> **What is being asked**:
Among the entries below, only the lines from the one with "This screenshot has" through the one with "Instruction: Open address" are wanted, reproduced exactly. Pictures are not wanted.

> **Data for review**:
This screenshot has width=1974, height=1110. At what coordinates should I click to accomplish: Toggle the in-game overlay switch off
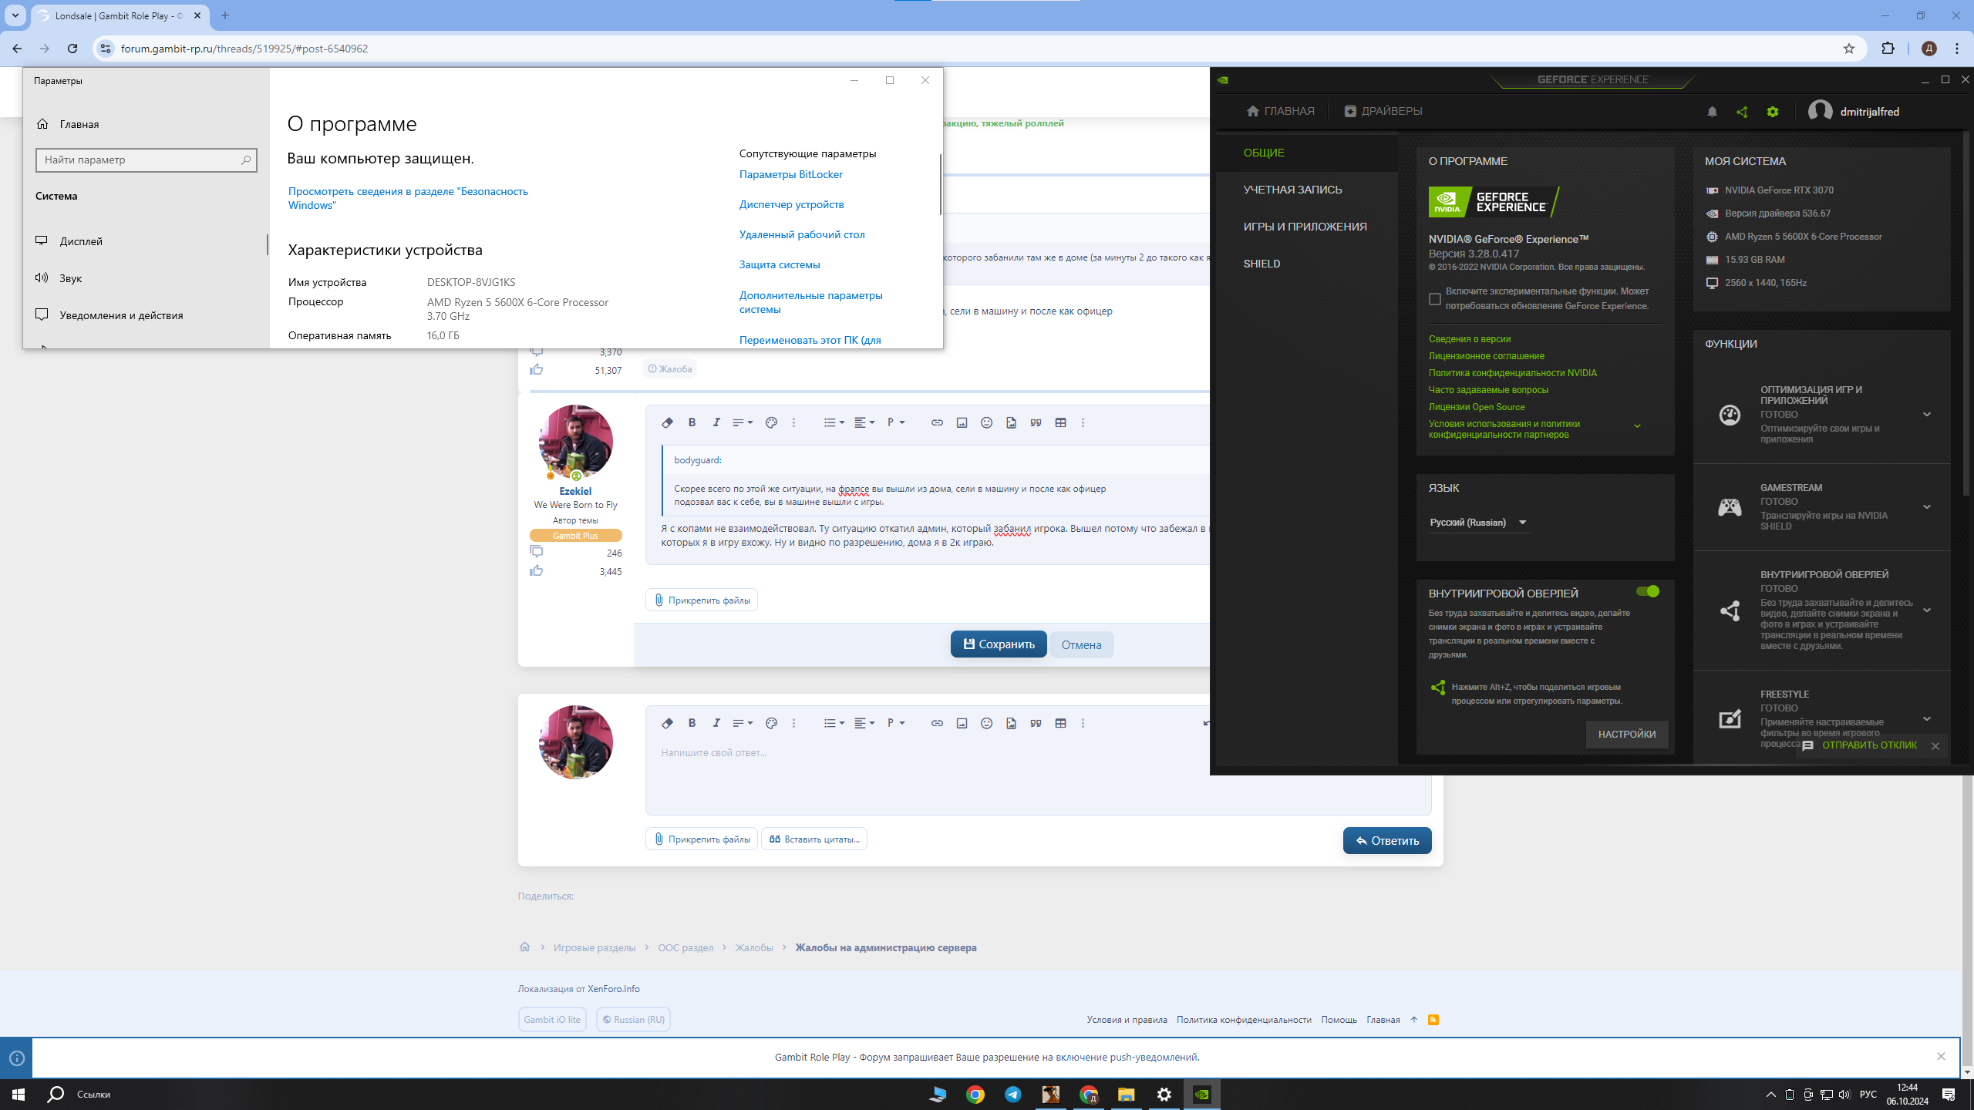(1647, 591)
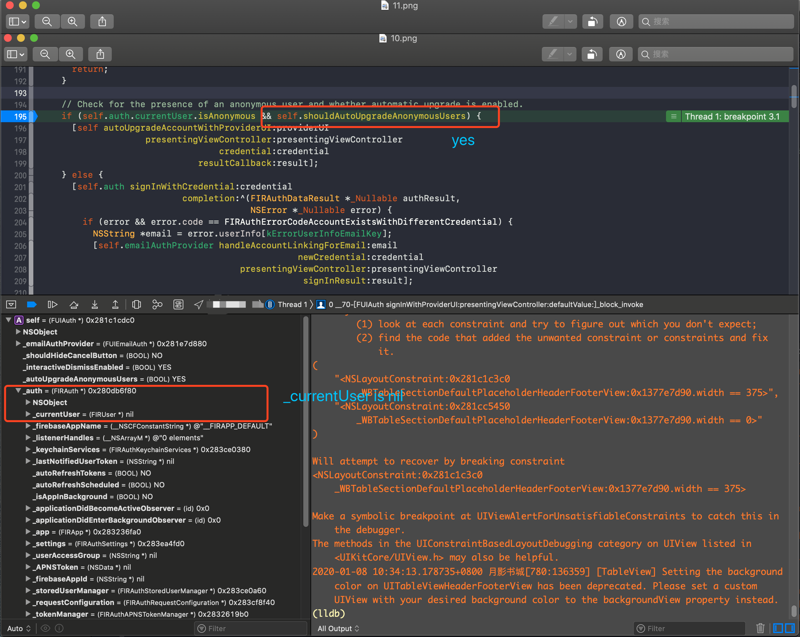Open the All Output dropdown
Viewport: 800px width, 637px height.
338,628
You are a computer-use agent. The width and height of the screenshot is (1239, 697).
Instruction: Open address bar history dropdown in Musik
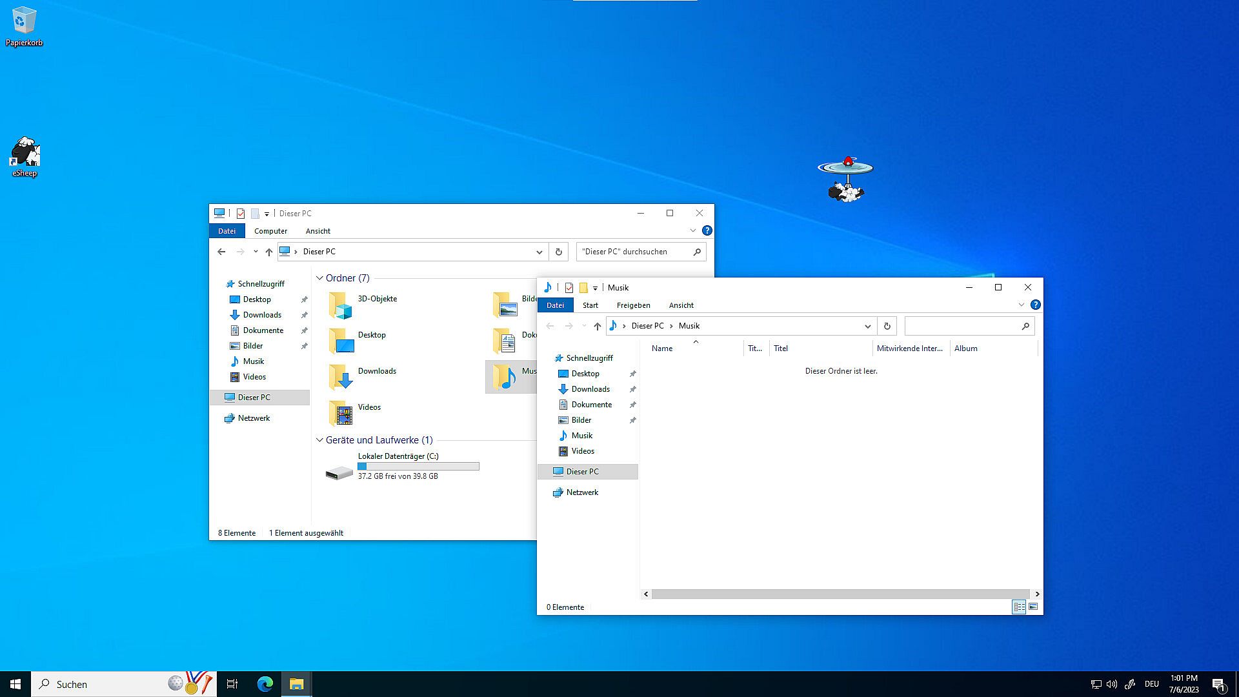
...
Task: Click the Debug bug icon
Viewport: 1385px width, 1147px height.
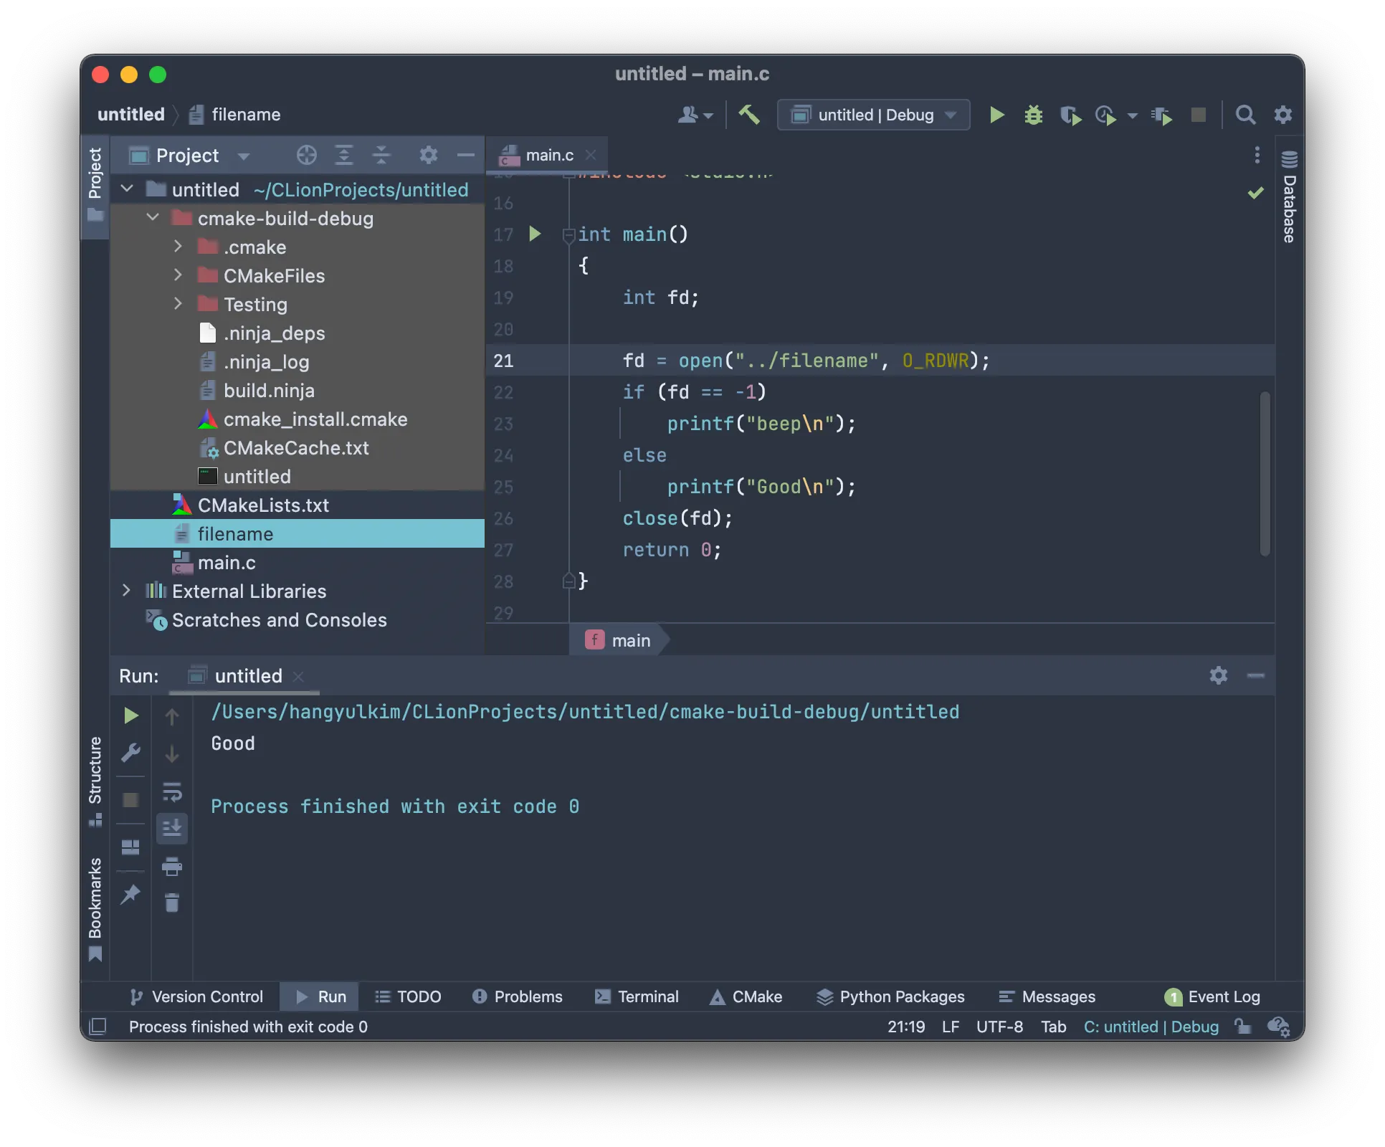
==
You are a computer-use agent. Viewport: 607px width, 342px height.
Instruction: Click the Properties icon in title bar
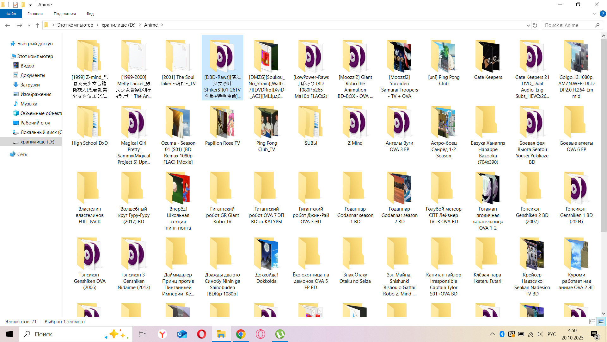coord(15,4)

> **Expected answer**:
This screenshot has width=1974, height=1110. At what coordinates should I click to accomplish: Toggle the in-game overlay switch off
(1647, 591)
Open the All Output dropdown
Viewport: 800px width, 637px height.
338,628
You are a computer-use agent. The width and height of the screenshot is (1239, 697).
Instruction: Open address bar history dropdown in Musik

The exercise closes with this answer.